Data under study Start Marker

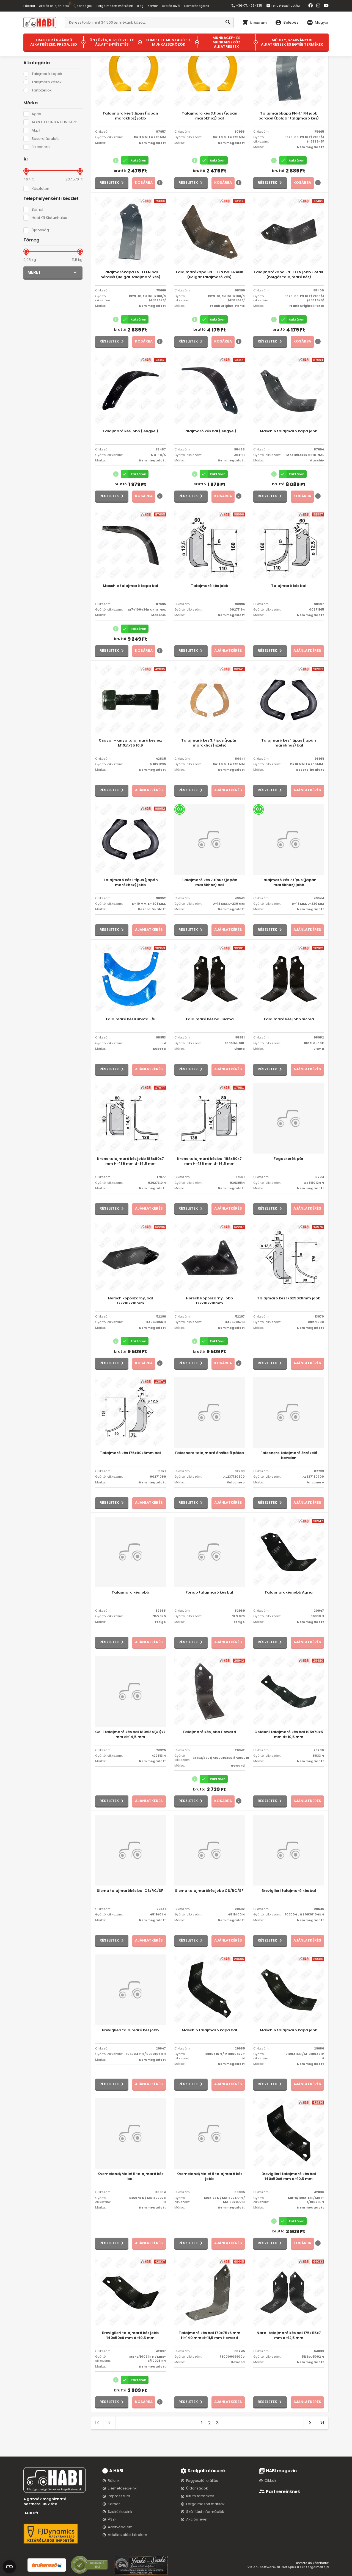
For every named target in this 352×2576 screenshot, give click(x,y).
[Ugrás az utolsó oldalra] (322, 2422)
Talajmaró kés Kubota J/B (130, 1019)
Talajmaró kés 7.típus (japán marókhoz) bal (209, 882)
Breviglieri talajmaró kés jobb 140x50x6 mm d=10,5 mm (130, 2335)
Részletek (109, 182)
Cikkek (270, 2480)
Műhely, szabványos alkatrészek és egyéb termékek (292, 42)
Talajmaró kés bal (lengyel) (209, 431)
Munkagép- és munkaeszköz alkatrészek (227, 42)
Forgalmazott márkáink (115, 6)
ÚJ (179, 809)
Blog (140, 6)
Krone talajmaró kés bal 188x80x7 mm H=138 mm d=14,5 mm (209, 1161)
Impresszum (119, 2496)
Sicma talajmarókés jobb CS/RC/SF (209, 1890)
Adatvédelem (120, 2527)
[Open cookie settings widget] (9, 2565)
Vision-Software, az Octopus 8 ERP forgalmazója (288, 2567)
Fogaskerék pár (289, 1158)
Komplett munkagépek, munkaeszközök (168, 42)
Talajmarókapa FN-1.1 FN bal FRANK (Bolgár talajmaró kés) (209, 275)
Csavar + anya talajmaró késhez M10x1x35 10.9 (130, 743)
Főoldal (29, 6)
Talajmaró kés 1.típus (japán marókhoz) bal (288, 743)
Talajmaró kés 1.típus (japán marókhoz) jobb (130, 882)
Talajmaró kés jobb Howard (209, 1732)
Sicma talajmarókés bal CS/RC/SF (130, 1890)
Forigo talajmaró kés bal (209, 1592)
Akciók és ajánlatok (54, 6)
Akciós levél (171, 6)
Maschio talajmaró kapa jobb (288, 431)
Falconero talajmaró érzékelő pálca (209, 1452)
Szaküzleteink (120, 2511)
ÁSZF (112, 2519)
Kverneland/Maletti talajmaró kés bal (130, 2176)
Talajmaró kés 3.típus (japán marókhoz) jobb (130, 116)
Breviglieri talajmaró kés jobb (130, 2030)
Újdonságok (82, 6)
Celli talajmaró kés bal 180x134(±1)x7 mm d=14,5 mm (130, 1734)
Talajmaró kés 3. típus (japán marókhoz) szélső (209, 743)
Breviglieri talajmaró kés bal (289, 1890)
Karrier (153, 6)
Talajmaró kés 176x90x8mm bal (130, 1452)
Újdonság (40, 230)
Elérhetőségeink (196, 6)
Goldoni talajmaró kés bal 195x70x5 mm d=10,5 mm (288, 1734)
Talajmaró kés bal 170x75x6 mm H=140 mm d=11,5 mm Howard (209, 2335)
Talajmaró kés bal (288, 585)
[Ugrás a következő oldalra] (310, 2422)
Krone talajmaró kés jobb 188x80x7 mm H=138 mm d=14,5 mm (130, 1161)
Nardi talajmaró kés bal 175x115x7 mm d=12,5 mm (289, 2335)
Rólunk (114, 2480)
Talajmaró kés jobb (209, 585)
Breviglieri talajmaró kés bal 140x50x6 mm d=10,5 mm (289, 2176)
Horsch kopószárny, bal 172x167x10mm (130, 1301)
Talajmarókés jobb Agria (289, 1592)
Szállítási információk (205, 2511)
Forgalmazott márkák (205, 2504)
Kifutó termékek (200, 2496)
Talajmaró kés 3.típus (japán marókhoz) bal (209, 116)
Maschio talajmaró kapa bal (130, 585)
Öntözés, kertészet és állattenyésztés (111, 42)
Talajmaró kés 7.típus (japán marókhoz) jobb (289, 882)
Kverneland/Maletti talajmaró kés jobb (209, 2176)
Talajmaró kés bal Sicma (209, 1019)
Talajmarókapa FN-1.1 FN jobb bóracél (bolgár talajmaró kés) (288, 116)
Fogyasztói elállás (202, 2480)
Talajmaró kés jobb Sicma (288, 1019)
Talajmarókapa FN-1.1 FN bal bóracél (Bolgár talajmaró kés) (130, 275)
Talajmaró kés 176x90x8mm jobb (288, 1298)
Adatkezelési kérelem (127, 2534)
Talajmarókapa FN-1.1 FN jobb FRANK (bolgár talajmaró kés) (289, 275)
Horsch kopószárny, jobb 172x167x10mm (209, 1301)
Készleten (40, 188)
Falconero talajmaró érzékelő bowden (288, 1455)
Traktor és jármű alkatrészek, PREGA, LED (53, 42)
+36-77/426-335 (246, 6)
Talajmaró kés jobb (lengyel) (130, 431)
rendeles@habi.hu (283, 6)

Data under study End Marker

Work instruction:
What are the lines above, starting at the one with "Adatkezelési kérelem (127, 2534)" and ending at the one with "Traktor és jármű"? Give them again exactly, and only them.

Reply:
Adatkezelési kérelem (127, 2534)
Talajmarókapa FN-1.1 FN jobb FRANK (bolgár talajmaró kés) (289, 275)
Horsch kopószárny, jobb 172x167x10mm (209, 1301)
Készleten (40, 188)
Falconero talajmaró érzékelő bowden (288, 1455)
Traktor és jármű alkatrészek, PREGA, LED (53, 42)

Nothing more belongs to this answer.